▶ EXCERPT PROVIDED
= Beginning of Section =

Clarion School, Al Quoz Park 1 – THE REVIEW
Updated January 2019 – confirmation of International Baccalaureate Diploma road map and provision
With a plethora of tier-one schools opening in the Emirates, it takes something very special to stand out from the crowd.
A notable feature of nearly all new UAE schools targeting the top end of the market are very significant investments in capital build and facilities. These however, no matter how grand and extensive, are the shell of a school and prospective parents should not be blinded by empty glass and steel promises. The heart of a school, and what matters, is its teaching staff.
There is every indication that Clarion gets this. The school promises an unqualified commitment to invest in the very best teachers, each qualified to a minimum Masters’ level education as a condition of joining, combined with more than three years teaching experience. There will be a maximum of only 15 students to each teacher to ensure highly individualised, progressive learning.
The school offers the first Bank Street, New York backed and-co-structured progressive curriculum in the Emirates. Bank Street is in the top-5 educational training colleges in the US and has a 100-year history of working across US government and blue chip corporations in defining standards of US educational provision. The curriculum will offer the American Progressive Curriculum from Pre K. At Grade 11 and 12 students will be offered a choice between International Baccalaureate Diploma/Certificate and New England Association of Schools and Colleges (NEASC) accredited high school diploma based streams, offering highly individualised learning according to each child’s abilities and aspirations.
There are other reasons why we think Clarion could become something special. Firstly it promises bursary assistance in special cases where parents face unexpected hardships during the course of their children’s education at the school, a key element of Bank Street’s provision in the US. Parents, and more importantly their children, will not be shown the door if the worst happens.
Secondly, the school makes it a condition of entry that parents are engaged with their children’s education; an open channel of school-parental communication is built into the DNA off the school from launch.
Thirdly, the school launches with a dedicated Gifted and Talented [G&T} child programme integrated within the school from launch, led by the school’s Principal (Superintendent), Dr. Kandace Williams. The importance of nurturing children with Special Educational Needs [SEN] and the Gifted and Talented child [G&T] is fundamental to KHDA standards but in many schools treated with significantly less attention than it requires. That this is being addressed at the very top of the school so early in the development cycle is impressive – although there is a caveat with the SEN provision – see below.
There is another major positive for prospective parents. Clarion’s Advisory Panel, driven by the ideals of US progressives, do not come any more qualified.
The Panel includes Dr. Paul Lieblich, best recognized for his work as the co-founder and co-author of the IB PYP (Primary Years Programme); Shael Polakow-Suransky, President of the Bank Street College of Education and former Chief Academic Officer and Senior Deputy Chancellor of the New York City Department of Education, the US’s largest school system with an annual budget of $400 million; and Alan Cohen, Co-Chair of Harvard Principals’ Center Advisory Board at the Harvard University Graduate School of Education and Assistant Head of Speyer School, the NYC school for Gifted and Accelerated learners.

= End of Section =

▶ EXPLORE THE MATERIAL
a: Answer these questions from the Clarion School review, one answer per line:
(i) What minimum level of education must each teacher hold to join the school?
(ii) What is the maximum number of students per teacher?
(iii) Who leads the Gifted and Talented child programme?
b: Reproduce everything in the Clarion School review from "Clarion School, Al" down to "its teaching staff.".
Use only the Clarion School review as your source.

▶ MATERIAL SHOWN
= Beginning of Section =

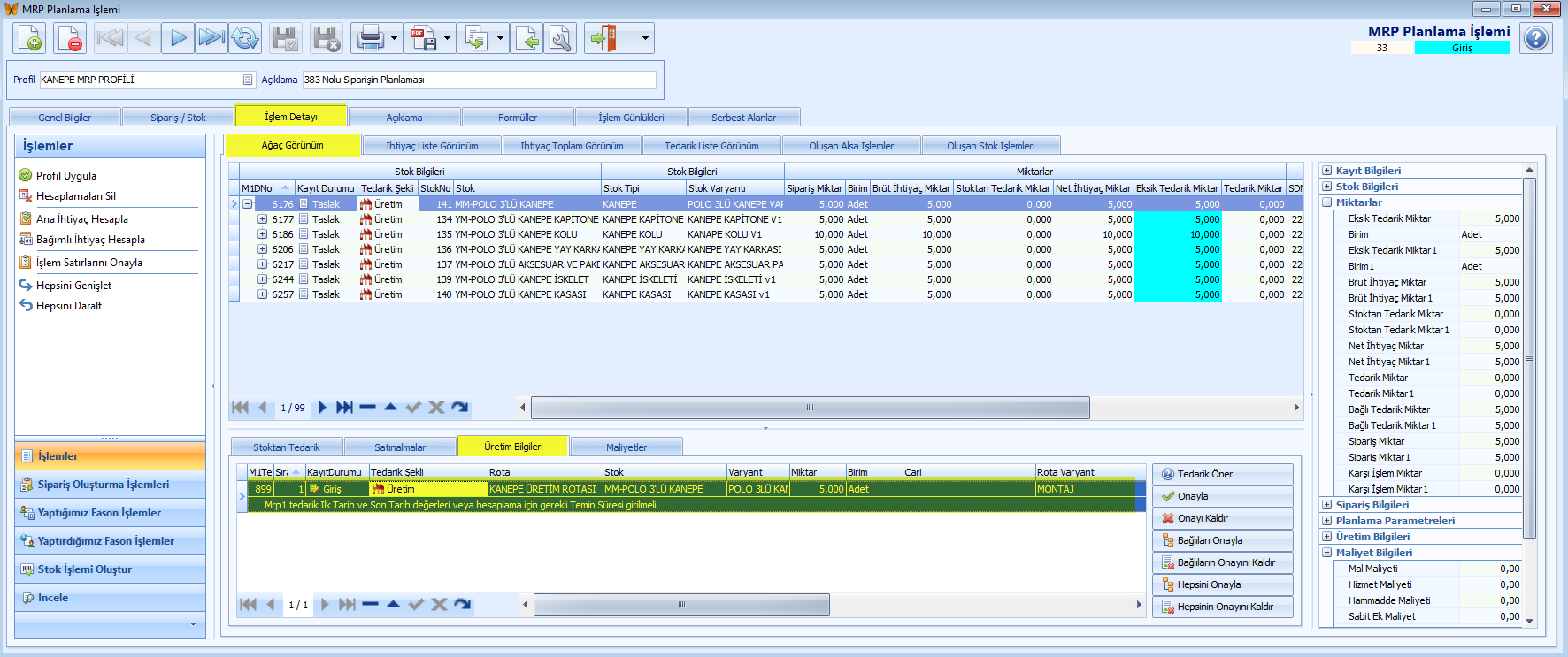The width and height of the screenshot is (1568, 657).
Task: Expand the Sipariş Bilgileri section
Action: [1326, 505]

= End of Section =
= Beginning of Section =

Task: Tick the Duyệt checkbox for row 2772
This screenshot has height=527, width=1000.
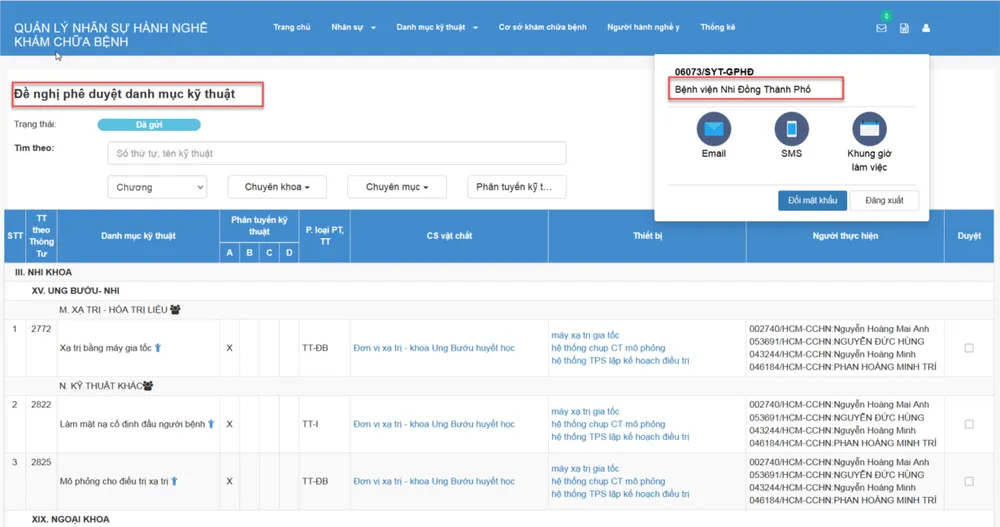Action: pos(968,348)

= End of Section =

▶ RESULTS FOR THE EXERCISE
a:
(i) A Masters' level education.
(ii) 15 students.
(iii) Dr. Kandace Williams, the school's Principal (Superintendent).

b:
Clarion School, Al Quoz Park 1 – THE REVIEW
Updated January 2019 – confirmation of International Baccalaureate Diploma road map and provision
With a plethora of tier-one schools opening in the Emirates, it takes something very special to stand out from the crowd.
A notable feature of nearly all new UAE schools targeting the top end of the market are very significant investments in capital build and facilities. These however, no matter how grand and extensive, are the shell of a school and prospective parents should not be blinded by empty glass and steel promises. The heart of a school, and what matters, is its teaching staff.